Can you copy, word for word, the lines from the one containing "Identify the location" through the end of the entries below, both included, leaving out the pictures?

##### Input data

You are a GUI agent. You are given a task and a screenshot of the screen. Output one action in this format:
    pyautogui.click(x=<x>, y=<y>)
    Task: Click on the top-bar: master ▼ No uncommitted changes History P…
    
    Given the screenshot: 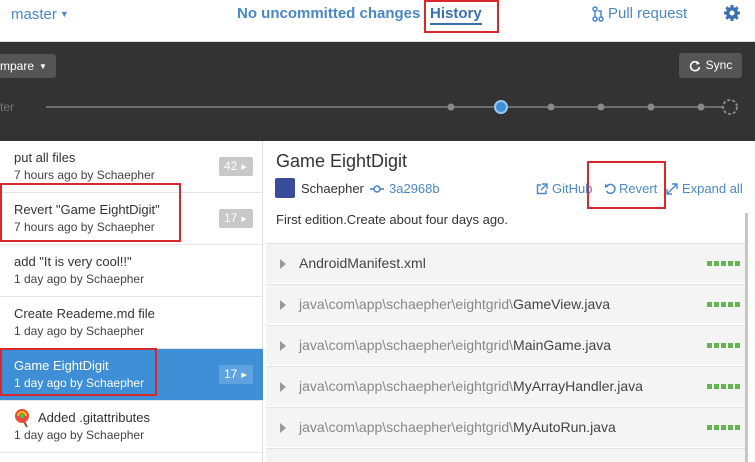 What is the action you would take?
    pyautogui.click(x=378, y=21)
    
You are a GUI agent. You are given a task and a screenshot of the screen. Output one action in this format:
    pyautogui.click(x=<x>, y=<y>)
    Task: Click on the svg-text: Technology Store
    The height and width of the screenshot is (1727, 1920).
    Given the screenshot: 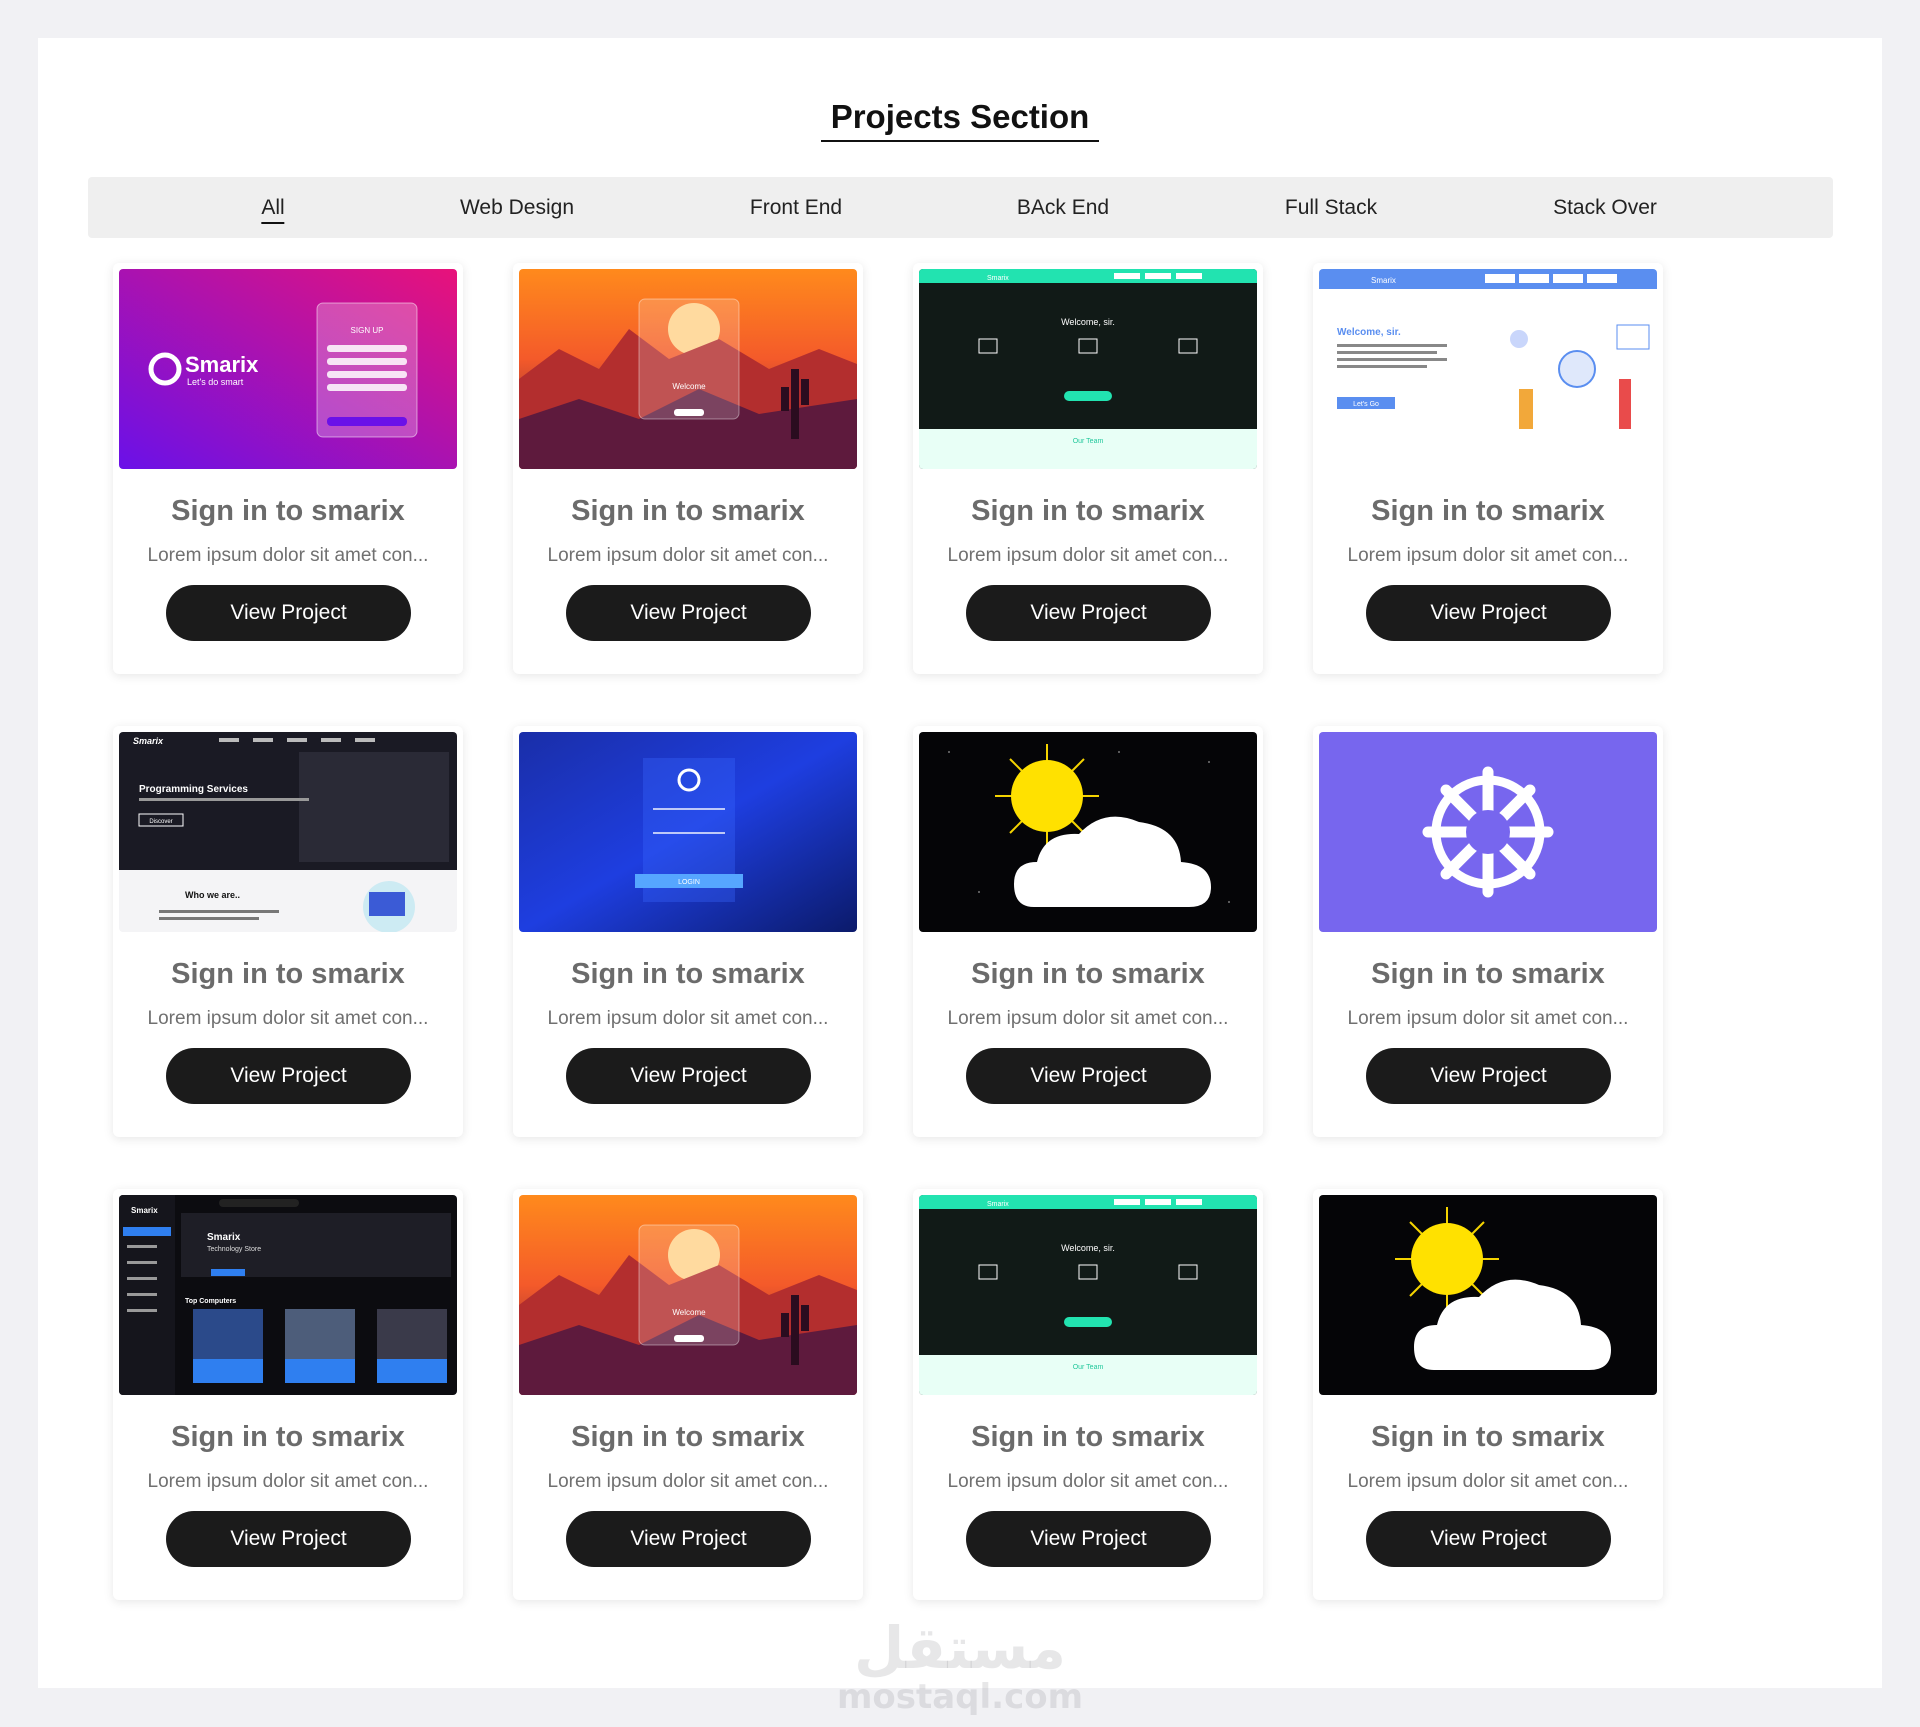 What is the action you would take?
    pyautogui.click(x=234, y=1250)
    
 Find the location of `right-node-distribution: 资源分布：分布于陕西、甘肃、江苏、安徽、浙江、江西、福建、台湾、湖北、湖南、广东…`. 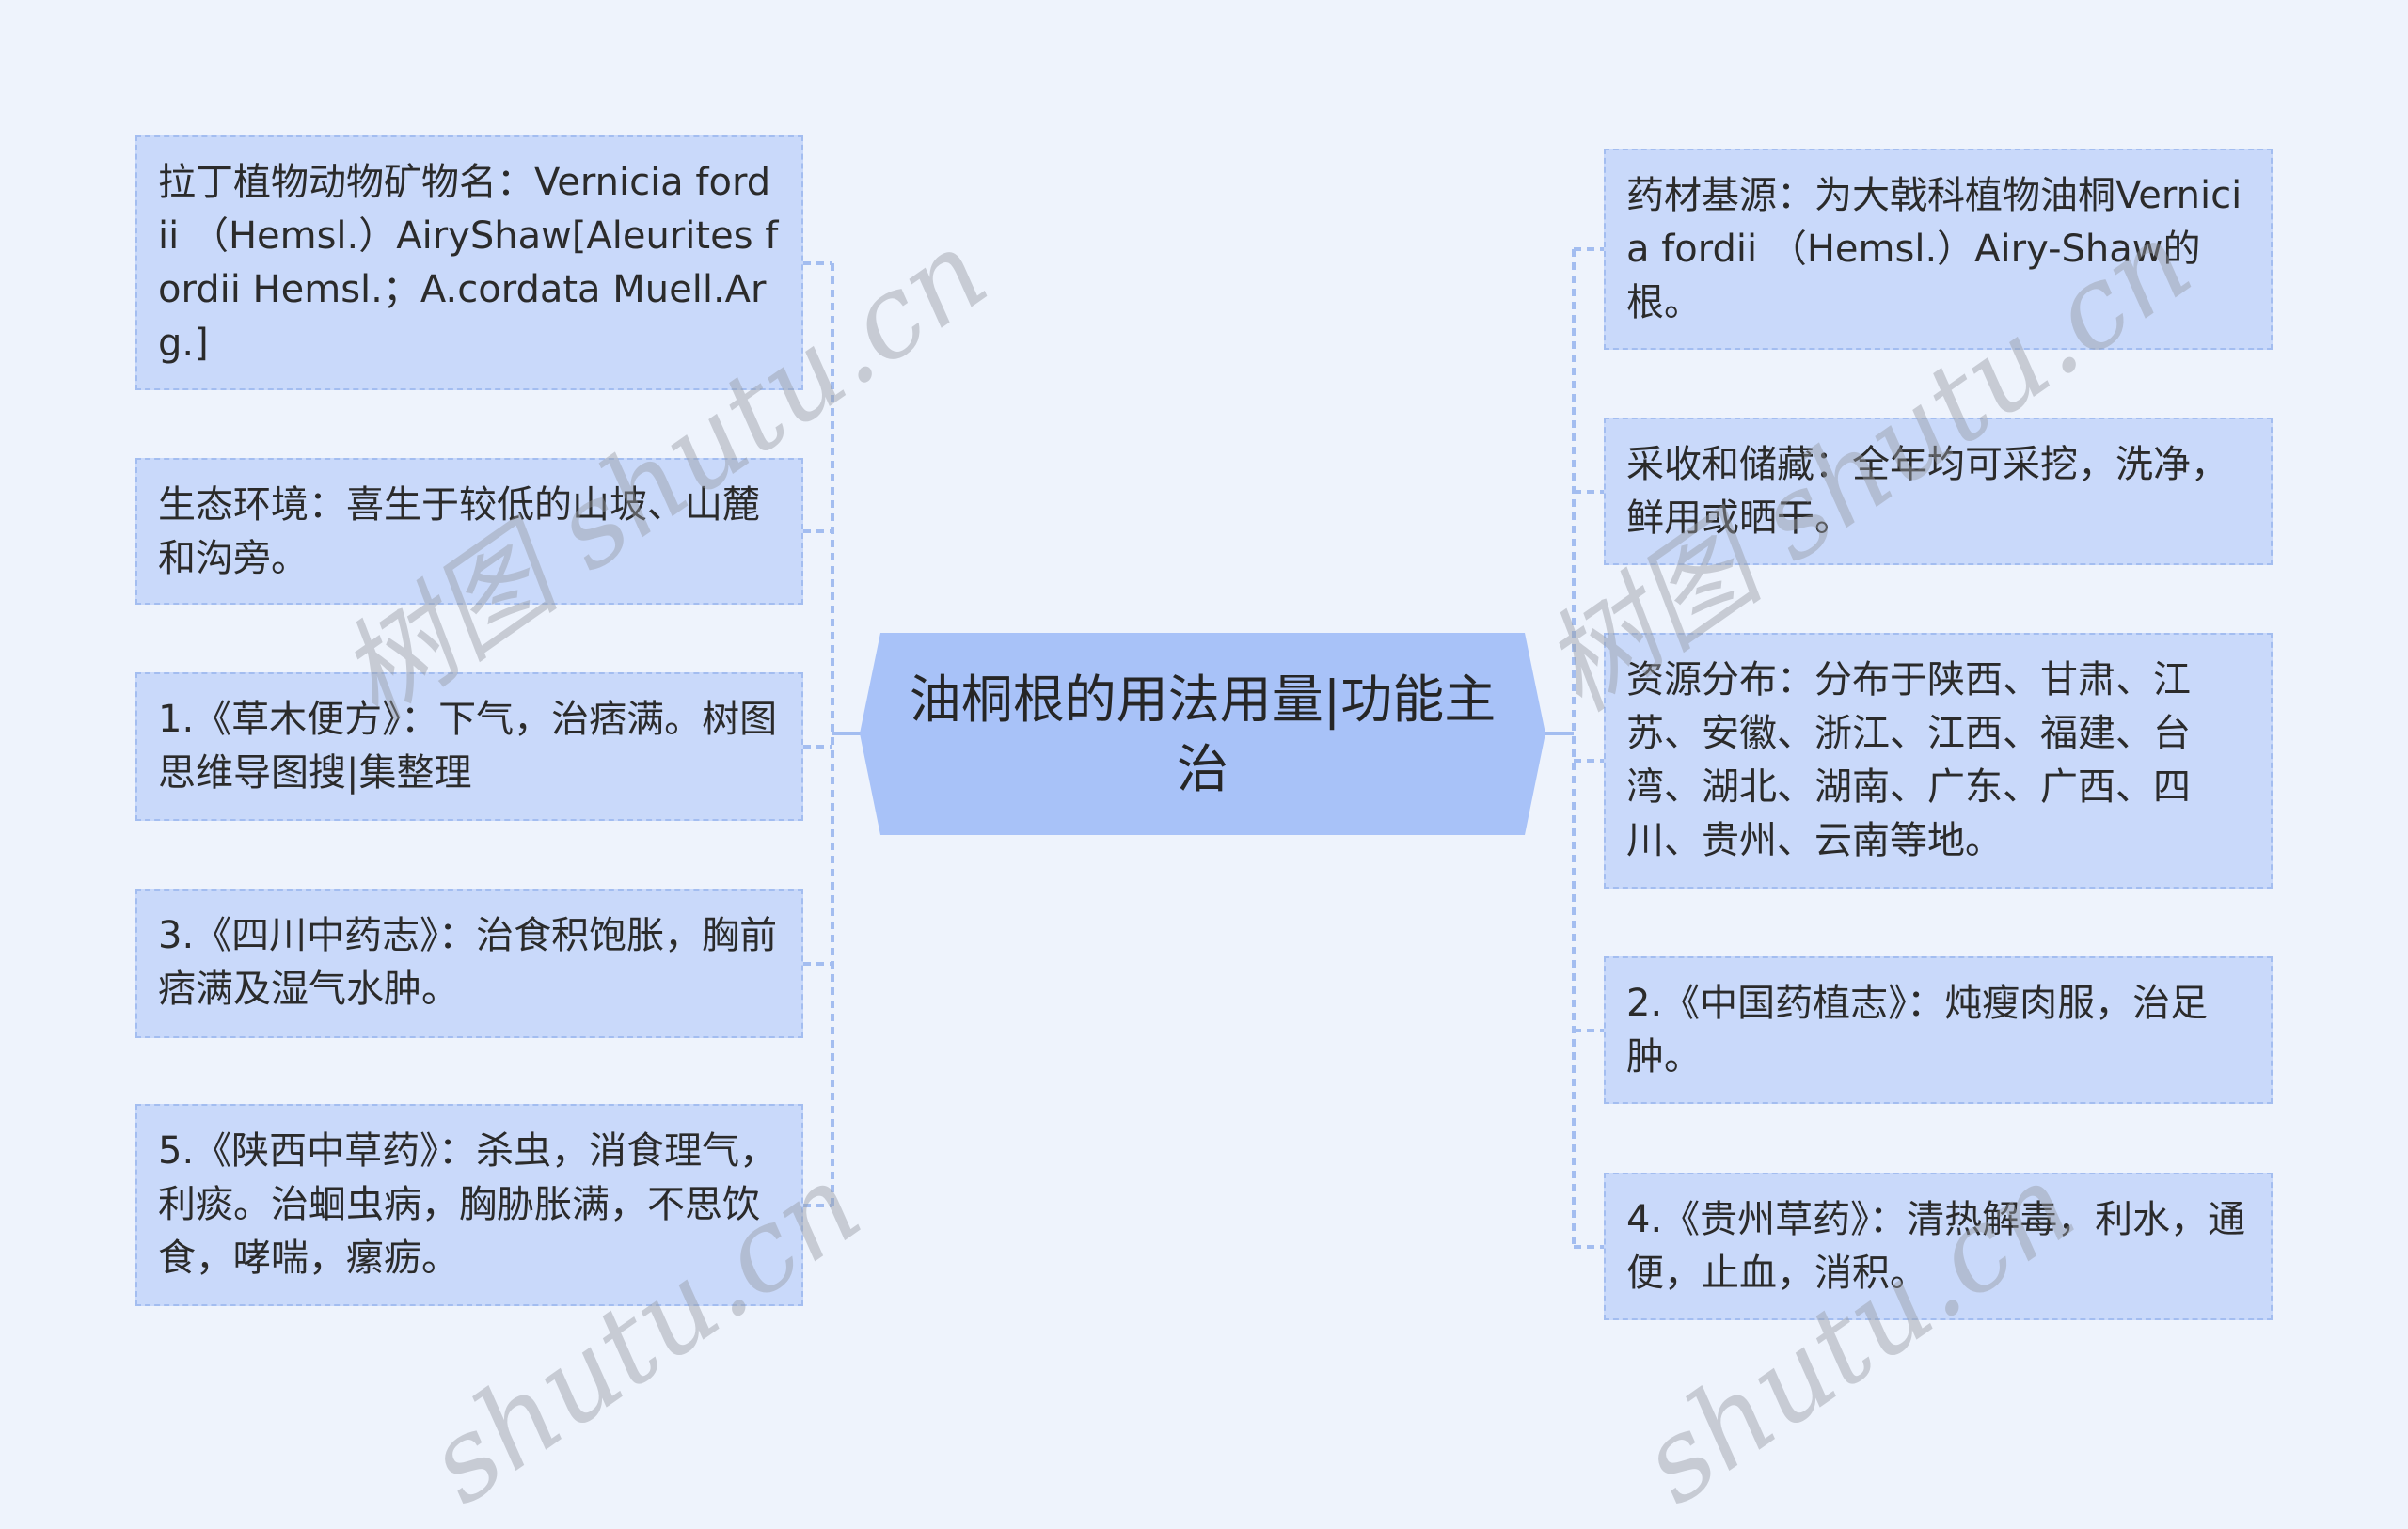

right-node-distribution: 资源分布：分布于陕西、甘肃、江苏、安徽、浙江、江西、福建、台湾、湖北、湖南、广东… is located at coordinates (1939, 761).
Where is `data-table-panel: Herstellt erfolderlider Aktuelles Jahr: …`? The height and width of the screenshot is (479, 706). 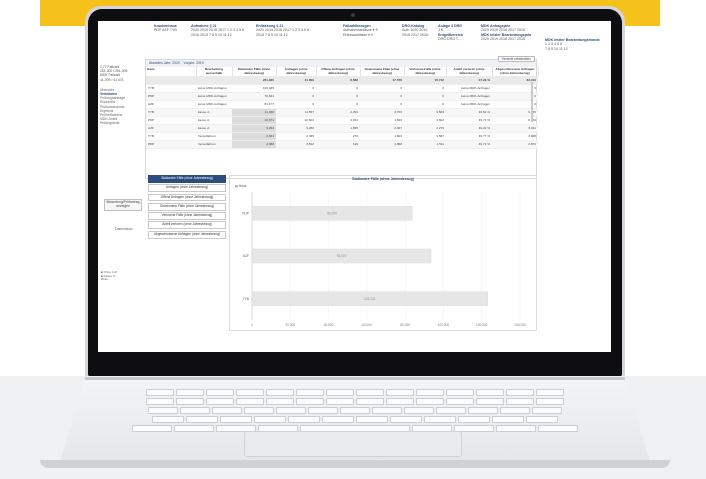 data-table-panel: Herstellt erfolderlider Aktuelles Jahr: … is located at coordinates (342, 118).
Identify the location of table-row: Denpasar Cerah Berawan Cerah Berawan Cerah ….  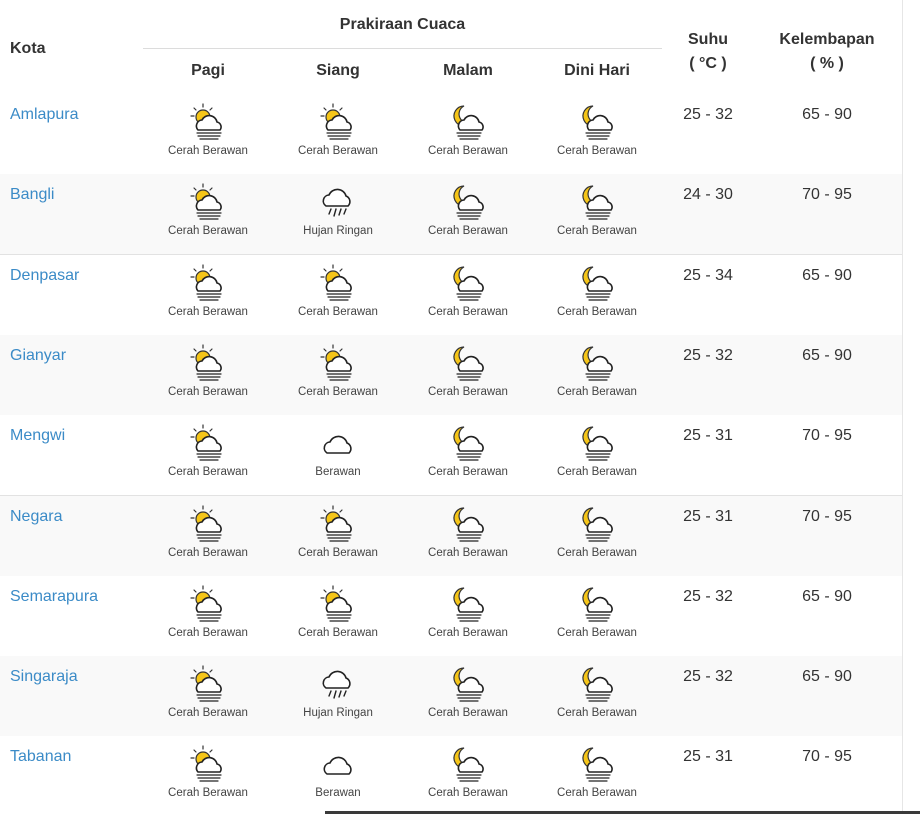
(451, 295).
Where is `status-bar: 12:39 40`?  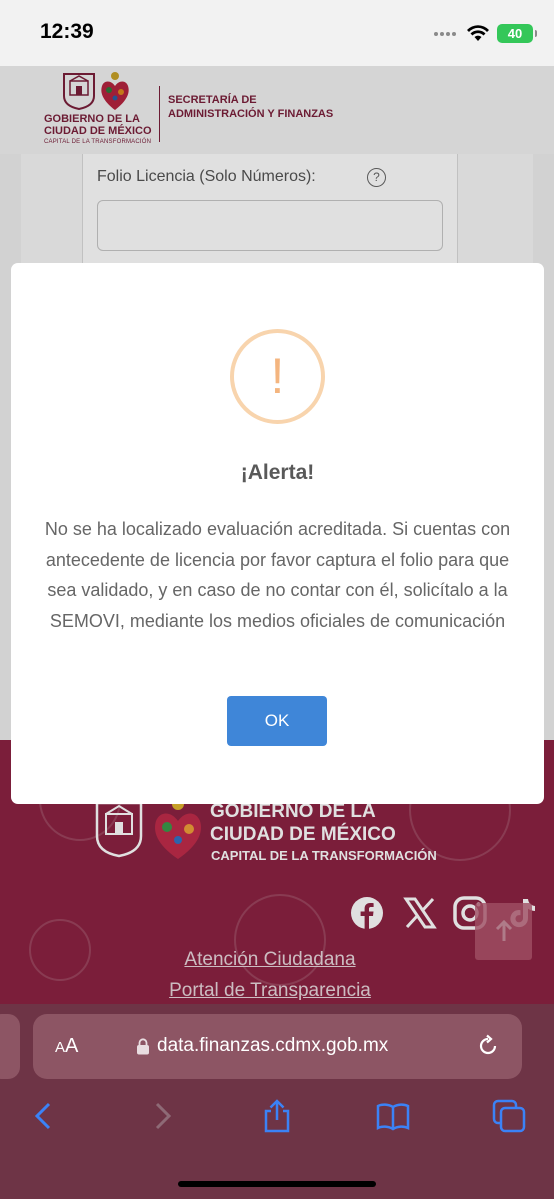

##########

■ Result of the exercise ■
Identify the location of table-row: Denpasar Cerah Berawan Cerah Berawan Cerah ….  
(451, 295).
Where is `status-bar: 12:39 40`?  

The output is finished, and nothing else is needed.